Pourquoi nous « sautons » certains passages sans les lire

Il nous arrive, au cours d’une lecture, de sauter certains passages sans en avoir réellement conscience. Une description, un dialogue, une scène particulière attire notre regard mais nous passons aussitôt plus loin. Ce geste furtif, en apparence anodin, est souvent porteur d’une signification inconsciente. Pourquoi évitons-nous certaines pages ou certains passages ? Que nous dit cette résistance discrète sur notre rapport au texte et à nous-mêmes ?
Une stratégie d’évitement inconsciente
Sauter un passage n’est pas toujours un acte volontaire. Il s’agit souvent d’un évitement déclenché de manière automatique par l’appareil psychique. Le texte touche une zone sensible, réactive des affects ou des représentations douloureuses que le lecteur ne souhaite pas affronter. Le saut de lecture devient alors une défense silencieuse : il protège contre la mise en contact avec un contenu interne trop chargé émotionnellement. Ce geste est d’autant plus efficace qu’il reste masqué à la conscience.
Quand le texte réveille un interdit
Certains passages contiennent des thèmes ou des tonalités qui viennent heurter nos interdits internes. Leur lecture active des conflits inconscients que nous préférons ignorer. Violence, sexualité, scènes d’abandon ou de trahison : autant de motifs qui peuvent susciter un rejet implicite. Sauter le passage permet de maintenir l’équilibre psychique, au prix d’une censure momentanée. Le lecteur croit choisir ce qu’il lit, mais c’est souvent son inconscient qui guide ce mouvement d’évitement.
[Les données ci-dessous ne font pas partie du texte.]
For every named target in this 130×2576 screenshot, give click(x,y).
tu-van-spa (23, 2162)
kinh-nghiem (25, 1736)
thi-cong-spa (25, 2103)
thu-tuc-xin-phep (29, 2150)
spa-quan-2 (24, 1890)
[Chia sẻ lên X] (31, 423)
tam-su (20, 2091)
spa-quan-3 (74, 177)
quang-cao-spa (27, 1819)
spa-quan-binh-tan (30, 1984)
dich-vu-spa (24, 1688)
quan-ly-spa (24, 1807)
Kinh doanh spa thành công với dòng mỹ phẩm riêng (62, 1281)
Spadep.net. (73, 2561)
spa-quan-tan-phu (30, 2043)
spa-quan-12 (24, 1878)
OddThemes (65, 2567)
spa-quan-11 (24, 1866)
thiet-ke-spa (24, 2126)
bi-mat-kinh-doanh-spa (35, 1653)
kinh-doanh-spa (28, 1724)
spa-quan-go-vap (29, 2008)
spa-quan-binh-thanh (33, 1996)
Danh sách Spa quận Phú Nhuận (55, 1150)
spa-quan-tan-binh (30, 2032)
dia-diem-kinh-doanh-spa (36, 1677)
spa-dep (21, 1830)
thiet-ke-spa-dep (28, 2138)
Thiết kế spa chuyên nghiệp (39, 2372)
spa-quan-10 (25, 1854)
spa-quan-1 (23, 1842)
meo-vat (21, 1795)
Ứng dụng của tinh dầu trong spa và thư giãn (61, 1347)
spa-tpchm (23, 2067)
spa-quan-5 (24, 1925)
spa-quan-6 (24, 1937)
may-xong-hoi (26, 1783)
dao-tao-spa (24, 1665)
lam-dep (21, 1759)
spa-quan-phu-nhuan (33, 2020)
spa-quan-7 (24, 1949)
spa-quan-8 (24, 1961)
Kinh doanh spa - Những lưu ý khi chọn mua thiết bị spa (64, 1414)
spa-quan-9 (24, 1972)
Exemple : une scène systématiquement contournée
Sophie, 40 ans, a constaté qu’elle sautait systématiquement les scènes de confrontation violente dans les romans policiers qu’elle affectionne. Elle pensait simplement que ces passages l’ennuyaient, mais en en parlant en thérapie, elle a compris qu’ils ravivaient un vécu ancien de violences familiales. Le rejet de ces scènes n’était pas lié à leur intérêt narratif, mais à leur charge affective. Le saut de lecture était une tentative inconsciente de protéger son équilibre émotionnel face à des souvenirs douloureux.
Le texte comme déclencheur d’angoisse
Certains contenus du texte agissent comme des déclencheurs d’angoisse. Le lecteur ne fuit pas le texte lui-même, mais ce qu’il active dans son monde interne. Ce mécanisme peut être si rapide qu’il échappe à toute prise de conscience. Sauter un passage devient alors un réflexe, une coupure opérée pour préserver une distance suffisante avec l’affect mobilisé. Ce geste est révélateur des lignes de faille inconscientes que la lecture vient frôler.
Entendre ce que l’on évite
Repérer ces gestes de saut dans la lecture peut ouvrir un espace de compréhension fécond. Ce que nous contournons révèle souvent ce qui, en nous, reste en souffrance ou en conflit. Interroger ces évitements, au lieu de les banaliser, permet d’accéder à des couches profondes de notre histoire psychique. Le texte, en activant ces résistances, offre ainsi une précieuse occasion de mieux entendre ce qui cherche à se dire en nous, par-delà le plaisir de lire.